Keyboard shortcuts

Press or to navigate between chapters

Press S or / to search in the book

Press ? to show this help

Press Esc to hide this help

Source Nodes

Source nodes read data from files and are the entry points of every pipeline. They have no input: field – they produce records, they do not consume them.

Basic structure

- type: source
  name: customers
  config:
    name: customers
    type: csv
    path: "./data/customers.csv"
    schema:
      - { name: customer_id, type: int }
      - { name: name, type: string }
      - { name: email, type: string }
      - { name: status, type: string }
      - { name: amount, type: float }

Schema declaration

The schema: field is required on every source node. Clinker does not infer types from data – you must declare each column’s name and CXL type explicitly. This schema drives compile-time type checking across the entire pipeline.

Each entry is a { name, type } pair:

schema:
  - { name: employee_id, type: string }
  - { name: salary, type: int }
  - { name: hired_at, type: date_time }
  - { name: is_active, type: bool }
  - { name: notes, type: nullable(string) }

Available types

TypeDescription
stringUTF-8 text
int64-bit signed integer
float64-bit IEEE 754 floating point
boolBoolean (true / false)
dateCalendar date
date_timeDate with time component
arrayOrdered sequence of values
numericUnion of int and float – resolved during type unification
anyUnknown type – field used in type-agnostic contexts
nullable(T)Nullable wrapper around any inner type (e.g. nullable(int))

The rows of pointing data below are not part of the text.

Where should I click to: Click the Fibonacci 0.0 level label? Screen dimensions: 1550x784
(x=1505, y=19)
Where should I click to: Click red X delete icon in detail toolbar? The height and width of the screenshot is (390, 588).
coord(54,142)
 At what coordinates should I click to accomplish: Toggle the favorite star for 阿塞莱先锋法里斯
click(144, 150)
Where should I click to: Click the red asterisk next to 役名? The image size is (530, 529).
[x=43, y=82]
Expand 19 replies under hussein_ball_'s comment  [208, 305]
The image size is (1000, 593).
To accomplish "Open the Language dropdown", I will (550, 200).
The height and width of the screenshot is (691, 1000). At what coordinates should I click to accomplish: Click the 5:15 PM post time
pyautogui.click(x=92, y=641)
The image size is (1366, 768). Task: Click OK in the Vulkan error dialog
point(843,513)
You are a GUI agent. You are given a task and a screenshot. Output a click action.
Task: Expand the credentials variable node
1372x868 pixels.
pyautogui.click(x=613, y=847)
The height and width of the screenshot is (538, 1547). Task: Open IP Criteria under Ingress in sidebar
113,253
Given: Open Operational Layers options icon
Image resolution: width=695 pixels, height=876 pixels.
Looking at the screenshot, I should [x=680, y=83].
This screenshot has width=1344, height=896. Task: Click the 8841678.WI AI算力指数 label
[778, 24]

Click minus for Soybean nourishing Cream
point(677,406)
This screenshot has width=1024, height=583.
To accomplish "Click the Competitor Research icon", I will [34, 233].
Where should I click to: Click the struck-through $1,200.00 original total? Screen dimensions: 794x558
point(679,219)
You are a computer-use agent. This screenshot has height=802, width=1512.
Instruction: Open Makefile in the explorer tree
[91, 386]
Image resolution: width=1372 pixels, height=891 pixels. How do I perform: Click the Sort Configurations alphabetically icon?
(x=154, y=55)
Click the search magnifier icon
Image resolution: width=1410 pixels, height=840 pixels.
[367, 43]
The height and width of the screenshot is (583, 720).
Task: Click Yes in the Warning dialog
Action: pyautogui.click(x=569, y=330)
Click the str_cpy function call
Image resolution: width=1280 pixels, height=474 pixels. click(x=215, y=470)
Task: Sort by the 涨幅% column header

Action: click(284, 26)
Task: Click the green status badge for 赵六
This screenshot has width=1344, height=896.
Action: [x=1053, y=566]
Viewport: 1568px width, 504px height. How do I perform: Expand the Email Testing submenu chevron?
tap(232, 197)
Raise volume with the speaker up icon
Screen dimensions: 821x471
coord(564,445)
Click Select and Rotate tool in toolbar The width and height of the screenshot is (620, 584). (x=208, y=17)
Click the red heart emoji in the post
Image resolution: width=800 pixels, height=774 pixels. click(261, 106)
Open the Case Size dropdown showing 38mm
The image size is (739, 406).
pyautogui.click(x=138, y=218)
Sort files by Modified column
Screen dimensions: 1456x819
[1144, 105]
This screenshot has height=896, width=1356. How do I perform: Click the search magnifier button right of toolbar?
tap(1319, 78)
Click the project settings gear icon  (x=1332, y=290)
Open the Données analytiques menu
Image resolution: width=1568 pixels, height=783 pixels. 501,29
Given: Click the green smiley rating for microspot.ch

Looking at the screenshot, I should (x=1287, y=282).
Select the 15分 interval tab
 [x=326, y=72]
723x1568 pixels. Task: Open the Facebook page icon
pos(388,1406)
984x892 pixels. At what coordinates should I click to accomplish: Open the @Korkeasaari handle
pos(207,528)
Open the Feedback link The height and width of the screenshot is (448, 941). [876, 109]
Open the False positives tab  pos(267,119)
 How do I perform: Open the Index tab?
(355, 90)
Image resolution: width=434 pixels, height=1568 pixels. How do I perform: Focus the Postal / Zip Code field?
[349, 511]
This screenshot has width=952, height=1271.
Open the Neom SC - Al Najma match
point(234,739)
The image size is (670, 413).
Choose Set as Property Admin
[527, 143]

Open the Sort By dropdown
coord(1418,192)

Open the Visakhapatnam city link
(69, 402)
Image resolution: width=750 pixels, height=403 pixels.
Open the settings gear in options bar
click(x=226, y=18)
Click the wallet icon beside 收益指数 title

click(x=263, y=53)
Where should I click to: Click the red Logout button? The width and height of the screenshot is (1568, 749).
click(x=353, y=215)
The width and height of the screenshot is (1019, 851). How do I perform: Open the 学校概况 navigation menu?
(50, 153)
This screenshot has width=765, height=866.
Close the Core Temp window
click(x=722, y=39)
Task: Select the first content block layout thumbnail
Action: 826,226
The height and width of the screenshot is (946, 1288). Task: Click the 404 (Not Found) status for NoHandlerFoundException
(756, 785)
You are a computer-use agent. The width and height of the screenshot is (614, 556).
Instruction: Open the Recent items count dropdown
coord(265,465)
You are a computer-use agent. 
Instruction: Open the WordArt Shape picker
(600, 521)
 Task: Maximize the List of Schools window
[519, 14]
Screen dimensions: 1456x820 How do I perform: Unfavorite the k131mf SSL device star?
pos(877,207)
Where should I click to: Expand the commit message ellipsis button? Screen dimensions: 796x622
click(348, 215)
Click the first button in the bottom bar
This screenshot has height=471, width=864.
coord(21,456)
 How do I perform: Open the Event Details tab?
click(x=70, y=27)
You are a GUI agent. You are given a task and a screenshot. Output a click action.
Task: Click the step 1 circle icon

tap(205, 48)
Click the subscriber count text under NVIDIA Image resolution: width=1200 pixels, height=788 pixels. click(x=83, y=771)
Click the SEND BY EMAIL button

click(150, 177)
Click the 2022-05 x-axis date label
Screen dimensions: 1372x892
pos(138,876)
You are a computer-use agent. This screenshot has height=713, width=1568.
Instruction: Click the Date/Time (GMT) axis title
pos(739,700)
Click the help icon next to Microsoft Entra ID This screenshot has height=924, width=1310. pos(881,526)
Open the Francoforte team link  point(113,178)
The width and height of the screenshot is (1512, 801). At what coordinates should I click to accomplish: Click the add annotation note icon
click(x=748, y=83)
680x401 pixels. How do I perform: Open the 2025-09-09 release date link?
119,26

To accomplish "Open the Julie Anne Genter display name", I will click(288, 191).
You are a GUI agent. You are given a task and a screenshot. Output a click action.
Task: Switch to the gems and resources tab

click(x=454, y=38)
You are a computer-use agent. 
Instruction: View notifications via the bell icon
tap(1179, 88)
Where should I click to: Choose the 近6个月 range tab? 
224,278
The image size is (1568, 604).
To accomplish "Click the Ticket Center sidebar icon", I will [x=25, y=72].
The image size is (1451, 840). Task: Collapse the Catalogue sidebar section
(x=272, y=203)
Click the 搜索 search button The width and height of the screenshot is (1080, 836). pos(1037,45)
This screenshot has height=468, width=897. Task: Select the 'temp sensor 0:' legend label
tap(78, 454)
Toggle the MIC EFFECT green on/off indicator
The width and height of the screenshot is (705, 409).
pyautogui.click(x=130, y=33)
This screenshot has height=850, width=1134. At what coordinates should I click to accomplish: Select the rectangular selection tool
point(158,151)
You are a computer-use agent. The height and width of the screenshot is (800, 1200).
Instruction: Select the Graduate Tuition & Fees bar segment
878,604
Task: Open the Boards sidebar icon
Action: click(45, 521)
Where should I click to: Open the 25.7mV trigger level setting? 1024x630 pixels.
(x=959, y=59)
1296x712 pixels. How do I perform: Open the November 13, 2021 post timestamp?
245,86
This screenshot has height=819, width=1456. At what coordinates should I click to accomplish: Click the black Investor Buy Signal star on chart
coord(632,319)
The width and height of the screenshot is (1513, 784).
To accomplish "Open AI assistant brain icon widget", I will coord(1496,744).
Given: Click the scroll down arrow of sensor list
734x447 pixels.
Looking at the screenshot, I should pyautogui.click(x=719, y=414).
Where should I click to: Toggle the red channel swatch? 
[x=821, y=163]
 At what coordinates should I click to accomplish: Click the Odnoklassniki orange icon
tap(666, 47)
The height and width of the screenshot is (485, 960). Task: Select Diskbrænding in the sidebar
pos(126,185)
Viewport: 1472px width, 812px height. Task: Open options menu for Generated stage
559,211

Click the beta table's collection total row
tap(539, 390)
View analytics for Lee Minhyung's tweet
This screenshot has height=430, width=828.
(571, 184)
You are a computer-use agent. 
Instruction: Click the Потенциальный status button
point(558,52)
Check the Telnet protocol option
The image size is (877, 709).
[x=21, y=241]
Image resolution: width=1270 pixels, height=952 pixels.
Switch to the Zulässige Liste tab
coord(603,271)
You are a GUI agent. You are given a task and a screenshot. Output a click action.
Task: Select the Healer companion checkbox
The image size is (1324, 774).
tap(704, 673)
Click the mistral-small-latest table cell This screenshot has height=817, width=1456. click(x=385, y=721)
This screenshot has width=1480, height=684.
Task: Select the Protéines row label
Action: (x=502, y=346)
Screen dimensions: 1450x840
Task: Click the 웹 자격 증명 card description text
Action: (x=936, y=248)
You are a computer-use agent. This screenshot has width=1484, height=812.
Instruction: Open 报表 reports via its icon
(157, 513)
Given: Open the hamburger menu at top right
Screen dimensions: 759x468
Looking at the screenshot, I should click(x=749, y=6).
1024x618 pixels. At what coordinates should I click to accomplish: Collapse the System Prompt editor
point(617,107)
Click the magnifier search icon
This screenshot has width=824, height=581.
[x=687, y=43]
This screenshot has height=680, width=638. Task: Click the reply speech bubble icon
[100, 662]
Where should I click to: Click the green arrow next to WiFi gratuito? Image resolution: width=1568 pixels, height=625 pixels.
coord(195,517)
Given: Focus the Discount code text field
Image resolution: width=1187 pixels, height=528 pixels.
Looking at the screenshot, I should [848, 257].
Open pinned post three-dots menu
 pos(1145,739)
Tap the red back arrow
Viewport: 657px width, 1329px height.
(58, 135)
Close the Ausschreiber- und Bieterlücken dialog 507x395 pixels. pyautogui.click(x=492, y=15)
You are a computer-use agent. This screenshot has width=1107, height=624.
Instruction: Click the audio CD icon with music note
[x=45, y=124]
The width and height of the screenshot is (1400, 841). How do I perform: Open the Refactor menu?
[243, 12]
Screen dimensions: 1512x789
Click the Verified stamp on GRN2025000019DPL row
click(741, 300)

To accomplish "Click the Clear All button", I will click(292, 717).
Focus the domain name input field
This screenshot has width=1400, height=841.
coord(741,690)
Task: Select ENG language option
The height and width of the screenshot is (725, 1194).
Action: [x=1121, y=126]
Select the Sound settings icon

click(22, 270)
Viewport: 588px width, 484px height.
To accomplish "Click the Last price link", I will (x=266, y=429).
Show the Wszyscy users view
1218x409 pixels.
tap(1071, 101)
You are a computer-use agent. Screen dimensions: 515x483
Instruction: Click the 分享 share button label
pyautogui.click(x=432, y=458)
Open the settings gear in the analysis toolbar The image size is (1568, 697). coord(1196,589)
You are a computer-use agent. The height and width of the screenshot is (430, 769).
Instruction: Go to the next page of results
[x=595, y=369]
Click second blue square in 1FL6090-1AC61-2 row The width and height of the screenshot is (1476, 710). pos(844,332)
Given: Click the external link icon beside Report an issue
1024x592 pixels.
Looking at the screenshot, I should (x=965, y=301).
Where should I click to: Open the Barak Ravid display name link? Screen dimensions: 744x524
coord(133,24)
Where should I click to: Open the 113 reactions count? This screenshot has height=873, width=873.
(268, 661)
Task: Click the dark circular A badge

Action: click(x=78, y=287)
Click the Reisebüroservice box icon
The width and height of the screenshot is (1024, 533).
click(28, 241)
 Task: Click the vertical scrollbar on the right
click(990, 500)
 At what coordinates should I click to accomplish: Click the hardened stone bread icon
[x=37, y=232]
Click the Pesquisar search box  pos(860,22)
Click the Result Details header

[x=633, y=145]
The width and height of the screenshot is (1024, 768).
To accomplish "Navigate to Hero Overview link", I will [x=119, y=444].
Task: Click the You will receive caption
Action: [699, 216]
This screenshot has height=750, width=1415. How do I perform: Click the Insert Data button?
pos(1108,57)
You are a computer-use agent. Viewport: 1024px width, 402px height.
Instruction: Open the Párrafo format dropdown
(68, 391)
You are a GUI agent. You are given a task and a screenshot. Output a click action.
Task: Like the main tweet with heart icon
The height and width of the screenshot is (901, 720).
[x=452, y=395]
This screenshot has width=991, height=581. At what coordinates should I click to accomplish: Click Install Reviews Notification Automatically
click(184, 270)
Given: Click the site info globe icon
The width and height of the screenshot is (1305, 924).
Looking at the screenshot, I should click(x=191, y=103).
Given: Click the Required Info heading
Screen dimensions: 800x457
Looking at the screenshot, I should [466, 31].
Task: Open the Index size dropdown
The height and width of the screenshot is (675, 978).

long_unique — storage hint for high-cardinality text

A string column may carry an optional long_unique: true flag. It is an advisory, opt-in storage hint, not a type change: it tells the engine the column’s values are long and effectively unique — never repeated across records — so it stores them in a leaner, header-free representation that drops the per-value bookkeeping the default representation keeps for values that might be shared. Typical candidates are UUIDs rendered as text, street addresses, and free-text comment or note fields.

schema:
  - { name: ticket_id,  type: string, long_unique: true }   # 36-char UUID
  - { name: notes,      type: string, long_unique: true }   # free text
  - { name: department, type: string }                      # low-cardinality, default

The flag changes only the in-memory footprint of the annotated column. The value’s content, its comparison/grouping/join/sort behavior, and the on-disk encoding when a run spills to disk are all unchanged — a long_unique value compares and groups identically to the same text in any other column. Omitting the flag (the common case) leaves the default behavior untouched. Set it only when you know a column is genuinely high-cardinality free text; on a column whose values repeat, the default representation is the better choice because it shares repeated values instead of storing each copy independently.

Transport vs format

A source declaration has two independent layers:

  • Transport (transport:) selects where the records come from. The only transport today is file — read bytes from the filesystem, resolved through one of the file matchers (path / glob / regex / paths). transport: is optional and defaults to file, so a source that omits it reads from disk exactly as before.
  • Format (type:) selects how the bytes decode into records: csv, json, xml, fixed_width, edifact, x12.
- type: source
  name: orders
  config:
    name: orders
    transport: file        # optional; this is the default
    type: csv              # the on-disk format
    path: "./data/orders.csv"
    schema:
      - { name: order_id, type: int }

A file transport requires exactly one file matcher (path, glob, regex, or paths). Declaring none fails validation with E211; declaring more than one fails with E210. Both are reported at config-load time, before any file is opened.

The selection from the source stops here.